Garantici kalabalıklar “iman et, bak dalgana” anlayışıyla rahatlar. Ya hakikat? Hakikate talip olan ne yapacak?

Aslında Tanrı anlaşılmak istiyor. Ama O anlaşıldığında din adamları işsiz kalacağından, kutsal adamlar onu anlaşılmaz hale getiriyorlar. Her daim onlara muhtaç olabilmemiz için. Her insan gibi bağırsaklarında pislikle dolaşan insanlara Tanrısal payeler biçmemiz, önlerinde eğilmemiz, ellerini eteklerini öpmemiz için. Karıştırdıkça karıştırıyorlar Tanrıya ait ne varsa. Eğip-büküp, tahrif edip, çelişkilerle yoğurup, zihni kusmuklarıyla pişirdikleri din lapasını yemeye mecbur bırakıyorlar insanları. İnsanlar Tanrının bir dile, bir dil izahçısına muhtaç olmayacak kadar apaçık olduğunu anladıklarında bunca, insanların sırtından geçinen din adamlarını kim besleyecek? Toplum içindeki o ayrıcalıklı statülerini hangi doktrin sağlayacak? İnsanlık tarihi boyunca Tanrılar, dinler, kitaplar değişti.
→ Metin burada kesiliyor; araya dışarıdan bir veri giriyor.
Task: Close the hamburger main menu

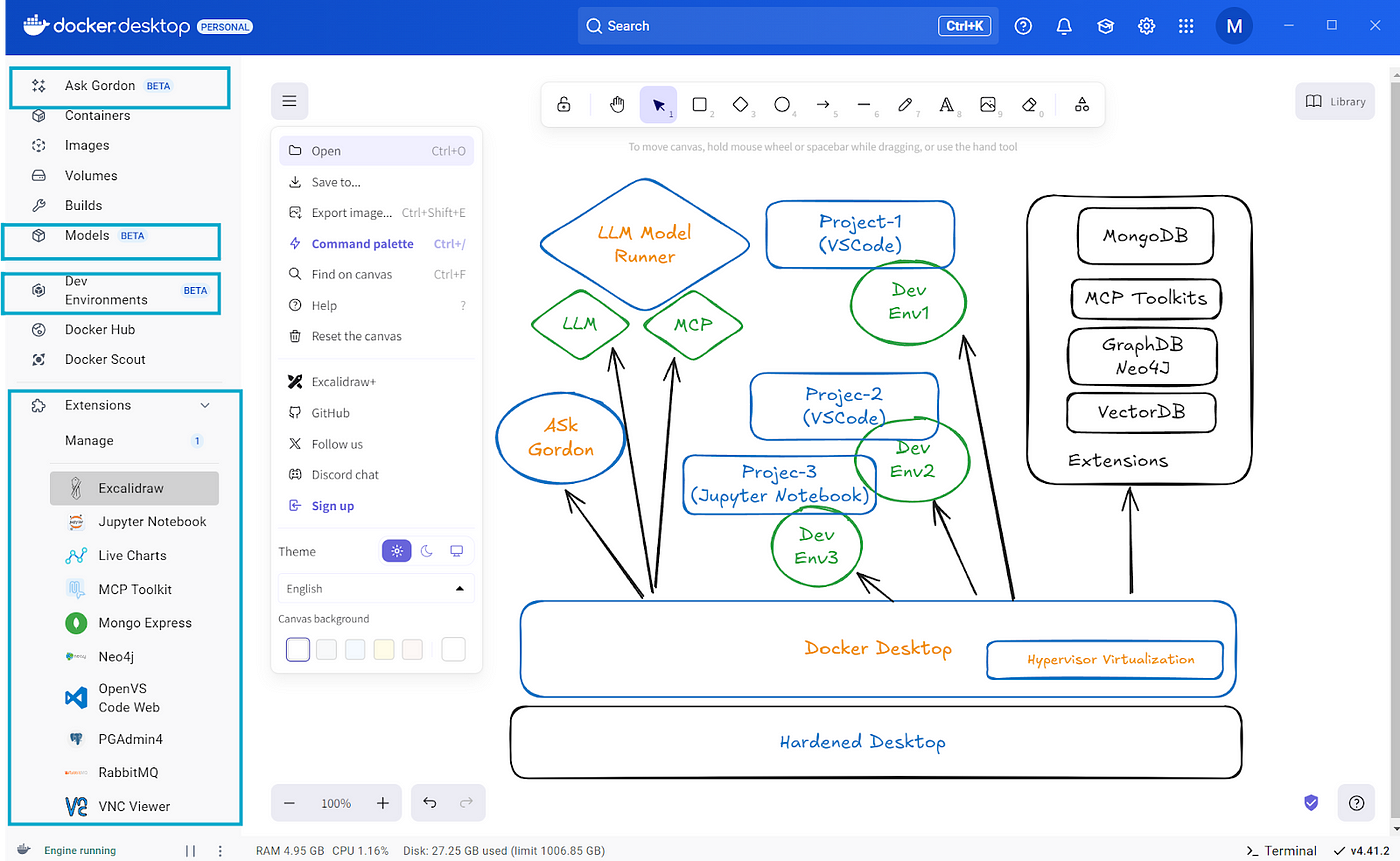Action: pos(289,101)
Değişmeyen tek şey Tanrı adına söz söyleyenler topluluğu. Kendilerine bile fayda veremeyen putlar gibi duruyorlar öylece binlerce yıldır.

Oysa aydınlanma çağında bir kısım akıllı adam, kutsal labirentlerde kaybolmak yerine direk Tanrıyla konuşmayı seçtiler. Onun var ettiği her nesnede onu temaşa ederek. Hakikati, çürümüş parşömenlerde değil de, açan taç yapraklarda, Nebulalarda, insan denen âlemin, hücre denen gezegenlerinde dolaşarak buldular. Bir yol açtılar…
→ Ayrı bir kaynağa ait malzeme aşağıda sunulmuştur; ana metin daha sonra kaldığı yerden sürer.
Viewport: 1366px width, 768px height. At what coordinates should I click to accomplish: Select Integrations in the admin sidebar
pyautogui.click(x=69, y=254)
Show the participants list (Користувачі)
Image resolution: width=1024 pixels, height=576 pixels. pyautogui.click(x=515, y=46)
Artık Tanrı peygamber göndermiyor. Kitap yollamıyor… Direk konuşuyor… Bilim adamlarına vahyediyor hakikatin sırlarını iki kere iki dört edercesine…

Komik olan şu ki, bu yeni peygamberlerin çoğu, dinlerin önlerine koyduğu lapayı yemiyorlar. İnkâr ediyorlar. Her ne kadar Tanrı nefesiyle meşgul bilim insanları, bir Tanrının var olduğuna inanmasalar da, Tanrı onlar aracılığıyla varlığını insanlara serimliyor. Peygamberlerin kendi dönemlerinde mücadele ettikleri din adamlarıyla, bu çağda bilim insanları mücadele ediyor. Varoluşun nedenselliğini bir gün çözeceksek, bunu manastır yosunları sayesinde değil, akıl ve ışık savaşçıları sayesinde çözeceğiz.

Dinlere göre bu adamlar kâfirler. Gerçi hangi peygambere kâfir denmedi ki? Ama başta bu insanları kâfir ilan edenler olmak üzere tüm insanlık, son üç yüz yıldır bu kâfirlerin tedavilerine uyuyor, onların keşifleriyle ve icatlarıyla hayatlarımızı kolaylaştırıyoruz. En önde gelen din adamları bile paralarını kâfir bankalara emanet ediyor, tedavi olmak için kâfir tıp merkezlerine gidiyor, seyahat ederken kâfir icadı araçlara biniyorlar.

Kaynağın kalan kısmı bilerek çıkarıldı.